**Given problem:**
Rename "field" to "box" in the material starting at its beginning and ending at the line that contains "(x=215, y=167)", then give those lines again with all else unchanged. Leave the pictures out of your answer.

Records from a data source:

◇ ◇ ◇

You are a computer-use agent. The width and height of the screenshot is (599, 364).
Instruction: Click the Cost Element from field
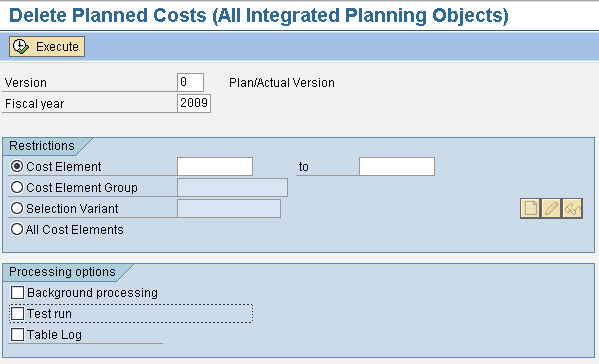(x=215, y=167)
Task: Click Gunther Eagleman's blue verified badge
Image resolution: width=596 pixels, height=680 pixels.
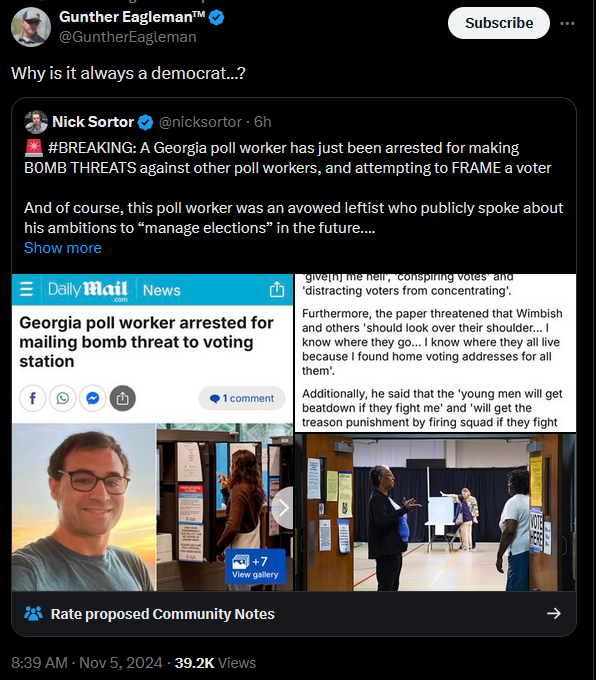Action: click(217, 17)

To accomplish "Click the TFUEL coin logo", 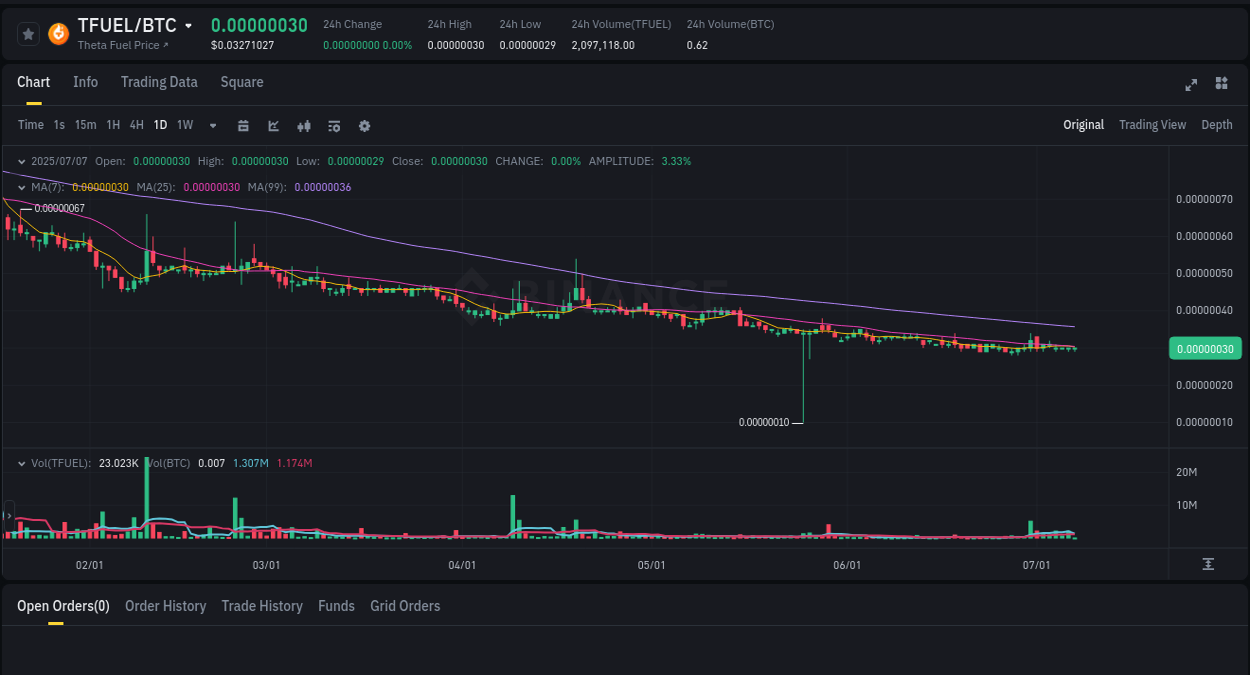I will 57,33.
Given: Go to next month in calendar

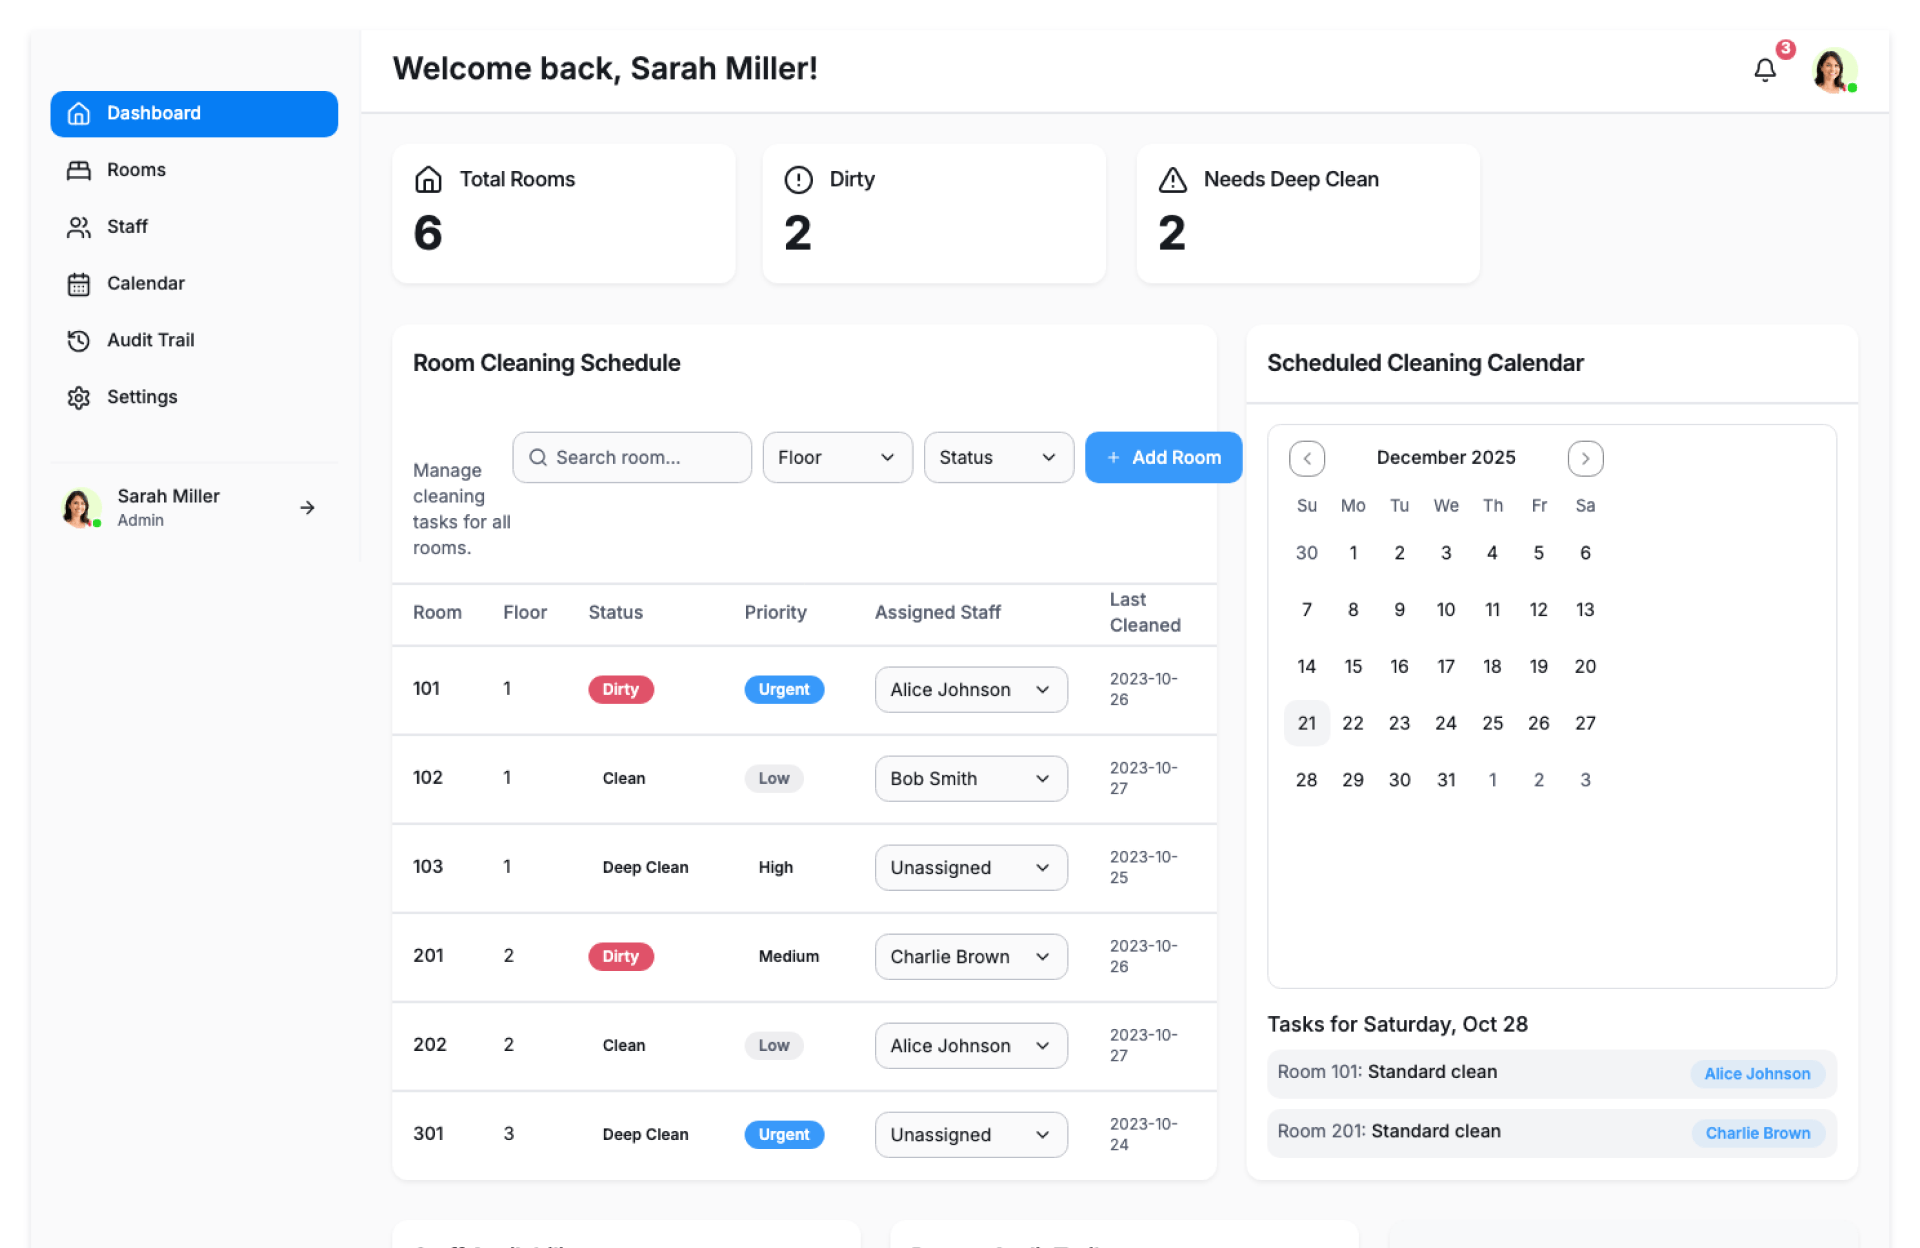Looking at the screenshot, I should pos(1584,458).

◇ ◇ ◇

**Solution to this exercise:**
You are a computer-use agent. The width and height of the screenshot is (599, 364).
Instruction: Click the Cost Element from box
(x=215, y=167)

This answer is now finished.